Segundo ele, o campo-grandense prefere tortas mais úmidas e com recheio generoso. Receitas clássicas, como torta holandesa, Marta Rocha e Red Velvet, passaram por adaptações. No caso da holandesa, por exemplo, a receita original foi reformulada com pão de ló e camadas intercaladas para equilibrar a textura e evitar que a fatia ficasse enjoativa. “Foi uma explosão de vendas”, conta.
O cardápio chega a ter 40 variedades, embora cerca de 20 sejam levadas por feira, em sistema de rodízio.
Entre os campeões de vendas estão Olho de Sogra, Pudim de Leite Condensado, Marta Rocha e Chifon. Ao todo são mais de 300 fatias vendidas por feira.
Mesmo assim, há um limite. “Eu cheguei no máximo que consigo produzir com qualidade e segurança alimentar. Os bolos precisam chegar fresquinhos e geladinhos”, explica Ineu.
“Tipo Tortas de Goiânia”, tradição de família e identidade local
Se a febre ganhou força recentemente, para Joelma Prado ela carrega também memória afetiva.
À frente da Torteria Cidade Morena, ela cresceu dentro da cozinha. “Minha mãe criou oito filhos trabalhando com salgados, doces e tortas. Eu sou a caçula. Desde muito nova exerço com orgulho essa arte herdada dela.”
Nas viagens a Goiânia, ainda jovem, ficava encantada com as fatias gigantes, que lá são conhecidas como “tortas de feira”. A ideia ficou guardada até ganhar forma em Campo Grande.
“Quando vi que em Goiânia as tortas estavam ganhando uma proporção maior, pensei na hora: vou para a feira daqui com tortas doces também.” Joelma começou em março de 2025, na Feira da Vila Célia. No início, o movimento era tranquilo. “O ‘bum’ mesmo foi de uns 40 dias para cá.”
Hoje, atende feiras como Cidade Jardim, Vila Célia, Mixturô e São Bento, com média de 200 fatias por edição.
O sabor campeão? A clássica Morango com Ninho. Mas ela também aposta nas autorais, como a “Eita Pega!”, criada para homenagear o campo-grandense. A receita leva “cachorrada”, doce tradicional do Mercadão Municipal, e ganhou o nome porque, segundo Joelma, “é de tirar o fôlego de tão gostoso”.
A expansão, por enquanto, será dentro das próprias feiras. “Estou aumentando os pontos.”

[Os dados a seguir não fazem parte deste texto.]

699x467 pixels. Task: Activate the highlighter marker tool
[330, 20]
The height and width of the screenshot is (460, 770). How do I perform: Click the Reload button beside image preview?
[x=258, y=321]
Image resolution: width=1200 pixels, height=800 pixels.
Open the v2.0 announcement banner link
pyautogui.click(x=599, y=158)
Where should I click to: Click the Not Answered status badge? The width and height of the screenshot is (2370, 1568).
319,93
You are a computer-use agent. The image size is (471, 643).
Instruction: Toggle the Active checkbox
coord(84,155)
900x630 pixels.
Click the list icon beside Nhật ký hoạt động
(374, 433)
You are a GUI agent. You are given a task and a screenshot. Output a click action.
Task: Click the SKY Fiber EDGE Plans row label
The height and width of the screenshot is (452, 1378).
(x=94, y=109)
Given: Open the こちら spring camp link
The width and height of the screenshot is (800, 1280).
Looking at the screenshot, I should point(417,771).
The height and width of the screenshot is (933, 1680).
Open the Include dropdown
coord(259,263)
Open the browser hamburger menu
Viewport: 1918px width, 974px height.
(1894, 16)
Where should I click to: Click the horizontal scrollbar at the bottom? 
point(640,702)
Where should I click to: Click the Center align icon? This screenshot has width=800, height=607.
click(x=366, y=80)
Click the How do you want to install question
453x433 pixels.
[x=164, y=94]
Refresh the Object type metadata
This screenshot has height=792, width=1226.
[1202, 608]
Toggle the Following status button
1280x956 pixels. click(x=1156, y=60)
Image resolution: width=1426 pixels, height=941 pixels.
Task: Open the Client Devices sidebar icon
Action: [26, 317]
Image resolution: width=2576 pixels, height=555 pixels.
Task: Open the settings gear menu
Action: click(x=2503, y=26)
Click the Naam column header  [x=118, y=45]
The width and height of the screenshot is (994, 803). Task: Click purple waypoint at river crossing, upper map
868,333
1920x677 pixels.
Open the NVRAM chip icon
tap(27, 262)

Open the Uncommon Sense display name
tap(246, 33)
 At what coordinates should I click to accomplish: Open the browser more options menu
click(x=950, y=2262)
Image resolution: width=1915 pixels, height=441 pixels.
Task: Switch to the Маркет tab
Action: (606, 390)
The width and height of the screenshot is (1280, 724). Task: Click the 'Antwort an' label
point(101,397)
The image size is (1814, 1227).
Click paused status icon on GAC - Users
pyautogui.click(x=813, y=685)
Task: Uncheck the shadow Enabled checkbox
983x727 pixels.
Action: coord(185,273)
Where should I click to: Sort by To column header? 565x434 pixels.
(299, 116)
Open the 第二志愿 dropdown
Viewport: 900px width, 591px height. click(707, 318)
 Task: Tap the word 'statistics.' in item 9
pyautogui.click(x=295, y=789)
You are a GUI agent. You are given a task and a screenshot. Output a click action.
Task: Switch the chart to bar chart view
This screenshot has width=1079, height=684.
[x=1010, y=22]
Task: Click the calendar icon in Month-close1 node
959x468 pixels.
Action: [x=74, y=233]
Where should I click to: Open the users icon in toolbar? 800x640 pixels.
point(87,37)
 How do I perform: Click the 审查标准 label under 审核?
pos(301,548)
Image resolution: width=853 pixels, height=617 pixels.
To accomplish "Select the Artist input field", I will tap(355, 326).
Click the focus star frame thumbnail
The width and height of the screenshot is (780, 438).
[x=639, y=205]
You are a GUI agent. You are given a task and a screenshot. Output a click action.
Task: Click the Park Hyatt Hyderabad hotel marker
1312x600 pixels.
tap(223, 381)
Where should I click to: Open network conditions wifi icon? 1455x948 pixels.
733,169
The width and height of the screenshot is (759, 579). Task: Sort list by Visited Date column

Febre passageira ou novo clássico?
Seja chamado de bolo ou torta, o fato é que o fenômeno das fatias gigantes ultrapassou as redes sociais e se consolidou nas feiras da Capital.
Tem influência goiana, tem adaptação ao gosto local, tem tradição familiar e tem empreendedorismo que resiste há décadas.
E enquanto os vídeos continuam viralizando, uma certeza já existe em Campo Grande: quem chega tarde corre o risco de encontrar apenas a vitrine vazia.